▸ Try it:
A verbatim repeat of the lines below is required, with the pictures removed.

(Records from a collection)
- - -

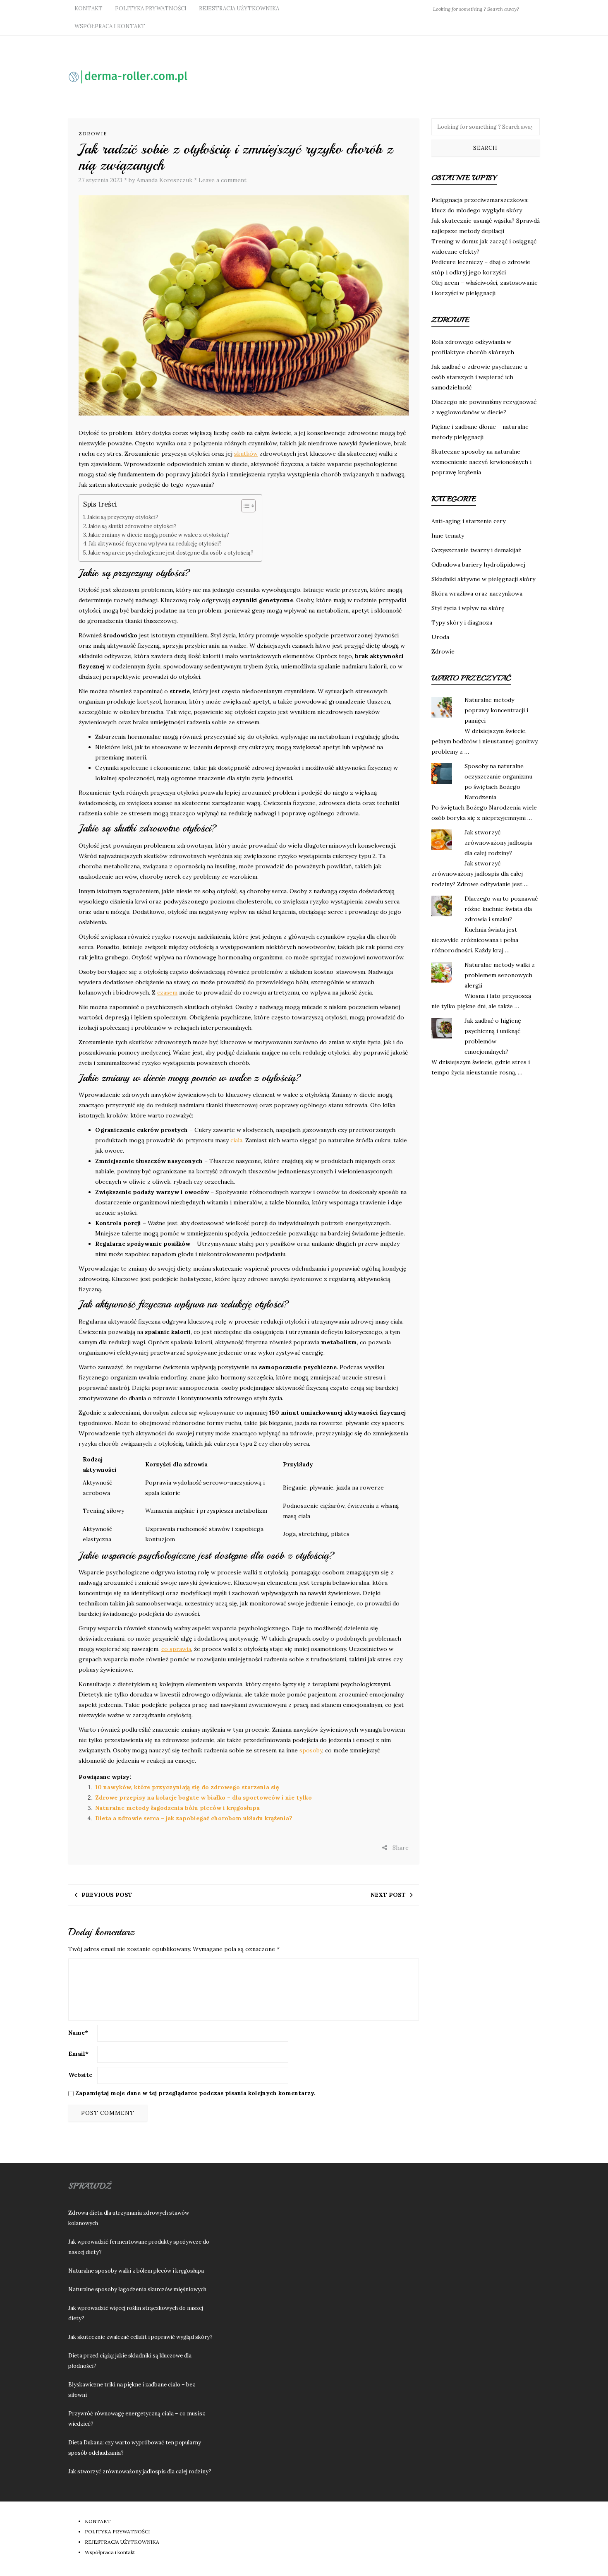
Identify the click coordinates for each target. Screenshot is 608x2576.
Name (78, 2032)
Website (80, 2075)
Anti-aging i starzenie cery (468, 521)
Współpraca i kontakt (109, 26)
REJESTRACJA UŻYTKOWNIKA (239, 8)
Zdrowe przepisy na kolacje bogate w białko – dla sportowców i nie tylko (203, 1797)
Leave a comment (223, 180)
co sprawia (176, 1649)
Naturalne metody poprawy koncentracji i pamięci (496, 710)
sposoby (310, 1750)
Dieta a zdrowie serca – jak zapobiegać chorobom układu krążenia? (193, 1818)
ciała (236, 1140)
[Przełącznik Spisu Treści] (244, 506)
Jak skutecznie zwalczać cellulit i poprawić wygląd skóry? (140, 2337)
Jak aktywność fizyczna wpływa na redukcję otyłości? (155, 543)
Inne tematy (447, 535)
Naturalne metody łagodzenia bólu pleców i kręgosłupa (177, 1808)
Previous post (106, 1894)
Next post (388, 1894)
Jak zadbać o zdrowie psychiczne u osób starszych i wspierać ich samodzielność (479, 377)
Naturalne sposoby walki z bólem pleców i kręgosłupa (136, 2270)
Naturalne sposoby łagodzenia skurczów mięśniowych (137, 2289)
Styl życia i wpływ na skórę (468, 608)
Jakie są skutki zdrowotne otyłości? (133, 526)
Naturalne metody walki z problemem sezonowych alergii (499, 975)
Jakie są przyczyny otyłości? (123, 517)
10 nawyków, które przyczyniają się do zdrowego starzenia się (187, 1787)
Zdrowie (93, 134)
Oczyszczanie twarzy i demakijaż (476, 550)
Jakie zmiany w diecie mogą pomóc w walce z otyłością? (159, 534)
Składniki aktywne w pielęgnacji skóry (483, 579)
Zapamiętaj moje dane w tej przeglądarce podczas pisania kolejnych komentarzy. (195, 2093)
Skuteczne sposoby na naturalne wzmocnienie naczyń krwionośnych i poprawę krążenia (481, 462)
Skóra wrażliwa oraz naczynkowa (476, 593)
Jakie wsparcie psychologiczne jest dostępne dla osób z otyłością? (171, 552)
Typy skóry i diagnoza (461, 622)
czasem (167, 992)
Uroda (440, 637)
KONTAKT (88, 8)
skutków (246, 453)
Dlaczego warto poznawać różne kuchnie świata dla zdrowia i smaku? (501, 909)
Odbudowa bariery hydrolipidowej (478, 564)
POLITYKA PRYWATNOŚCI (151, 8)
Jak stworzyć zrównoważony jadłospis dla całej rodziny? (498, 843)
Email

- - -

▸ Task answer:
Identify the click coordinates for each target. Screenshot is 608x2576.
Name (78, 2032)
Website (80, 2075)
Anti-aging i starzenie cery (468, 521)
Współpraca i kontakt (109, 26)
REJESTRACJA UŻYTKOWNIKA (239, 8)
Zdrowe przepisy na kolacje bogate w białko – dla sportowców i nie tylko (203, 1797)
Leave a comment (223, 180)
co sprawia (176, 1649)
Naturalne metody poprawy koncentracji i pamięci (496, 710)
sposoby (310, 1750)
Dieta a zdrowie serca – jak zapobiegać chorobom układu krążenia? (193, 1818)
ciała (236, 1140)
[Przełącznik Spisu Treści] (244, 506)
Jak skutecznie zwalczać cellulit i poprawić wygląd skóry? (140, 2337)
Jak aktywność fizyczna wpływa na redukcję otyłości? (155, 543)
Inne tematy (447, 535)
Naturalne metody łagodzenia bólu pleców i kręgosłupa (177, 1808)
Previous post (106, 1894)
Next post (388, 1894)
Jak zadbać o zdrowie psychiczne u osób starszych i wspierać ich samodzielność (479, 377)
Naturalne sposoby walki z bólem pleców i kręgosłupa (136, 2270)
Naturalne sposoby łagodzenia skurczów mięśniowych (137, 2289)
Styl życia i wpływ na skórę (468, 608)
Jakie są skutki zdrowotne otyłości? (133, 526)
Naturalne metody walki z problemem sezonowych alergii (499, 975)
Jakie są przyczyny otyłości? (123, 517)
10 nawyków, które przyczyniają się do zdrowego starzenia się (187, 1787)
Zdrowie (93, 134)
Oczyszczanie twarzy i demakijaż (476, 550)
Jakie zmiany w diecie mogą pomóc w walce z otyłością? (159, 534)
Składniki aktywne w pielęgnacji skóry (483, 579)
Zapamiętaj moje dane w tej przeglądarce podczas pisania kolejnych komentarzy. (195, 2093)
Skuteczne sposoby na naturalne wzmocnienie naczyń krwionośnych i poprawę krążenia (481, 462)
Skóra wrażliwa oraz naczynkowa (476, 593)
Jakie wsparcie psychologiczne jest dostępne dla osób z otyłością? (171, 552)
Typy skóry i diagnoza (461, 622)
czasem (167, 992)
Uroda (440, 637)
KONTAKT (88, 8)
skutków (246, 453)
Dlaczego warto poznawać różne kuchnie świata dla zdrowia i smaku? (501, 909)
Odbudowa bariery hydrolipidowej (478, 564)
POLITYKA PRYWATNOŚCI (151, 8)
Jak stworzyć zrównoważony jadłospis dla całej rodziny? (498, 843)
Email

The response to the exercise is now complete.